** begin MATERIAL FOR THE TASK **
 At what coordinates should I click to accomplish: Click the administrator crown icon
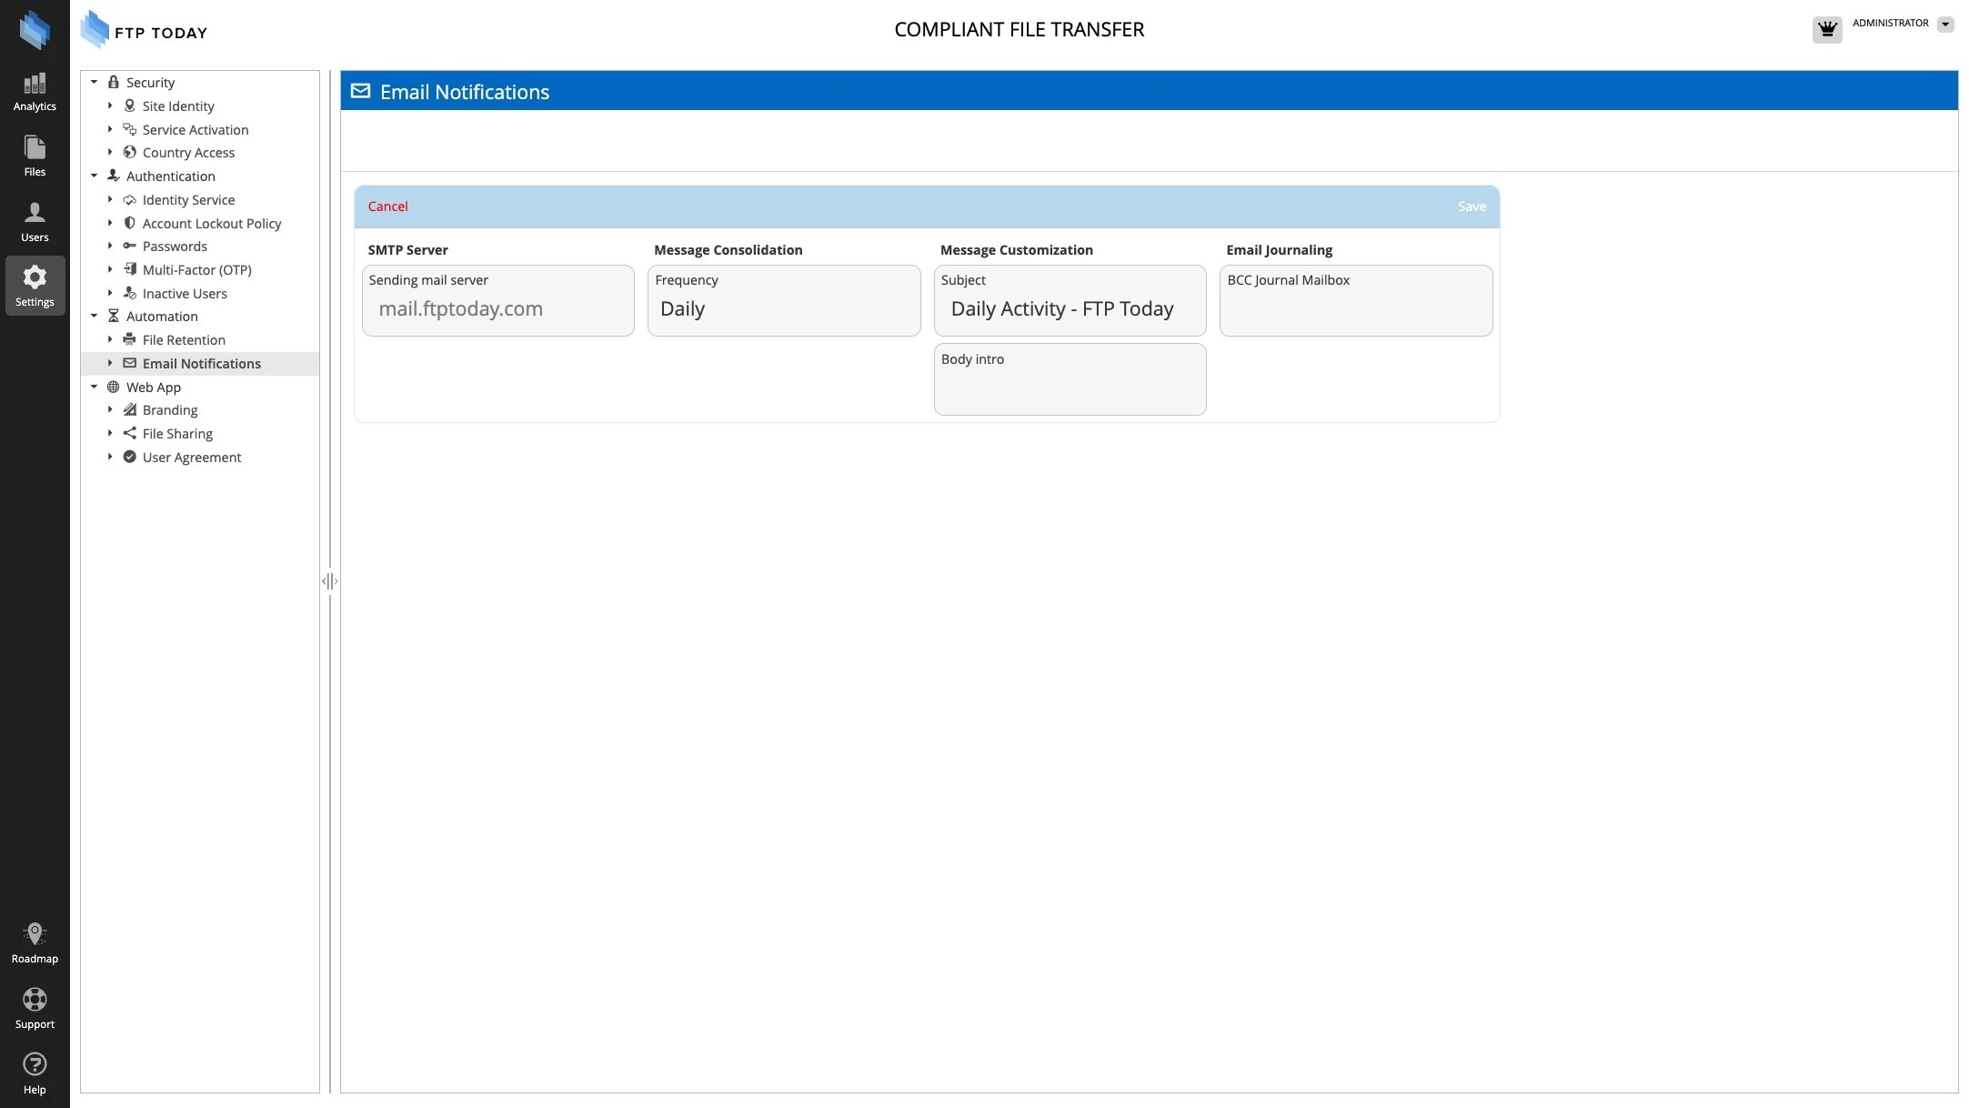[x=1826, y=29]
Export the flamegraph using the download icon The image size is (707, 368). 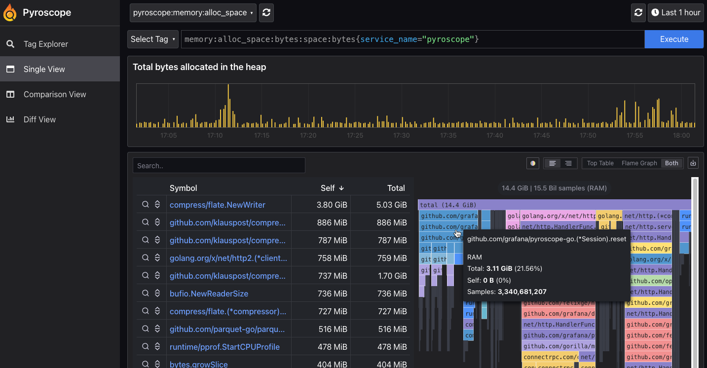click(x=693, y=163)
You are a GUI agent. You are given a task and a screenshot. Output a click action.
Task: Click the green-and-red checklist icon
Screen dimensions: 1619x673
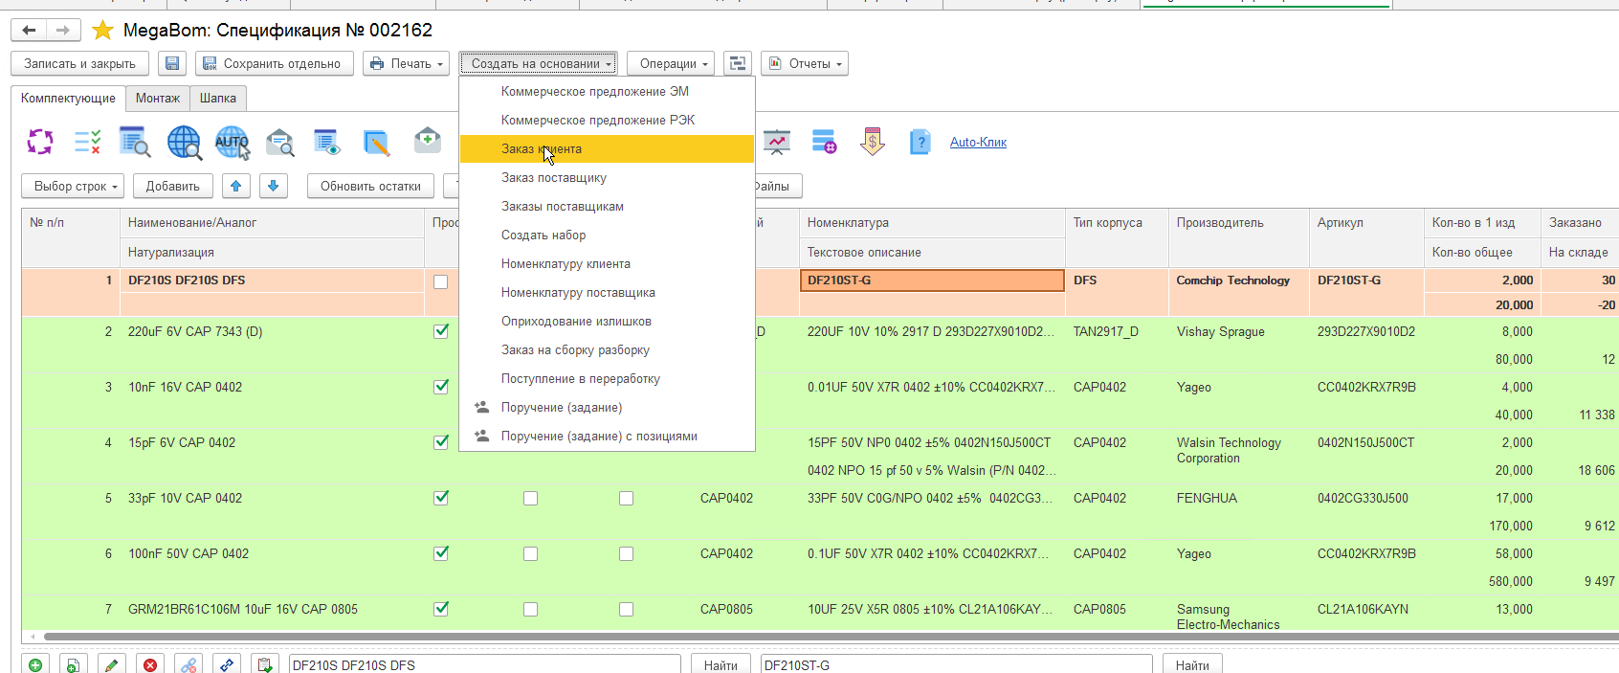point(88,143)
** end MATERIAL FOR THE TASK **
WORK TO BE COMPLETED: Repeat the entries from the line containing "You are a GUI" through the end of the entries, both ends included, with the pictures left out.

WRITTEN SOLUTION:
You are a GUI agent. You are given a task and a screenshot. Output a click action.
Task: Click the green-and-red checklist icon
Screen dimensions: 1619x673
point(88,143)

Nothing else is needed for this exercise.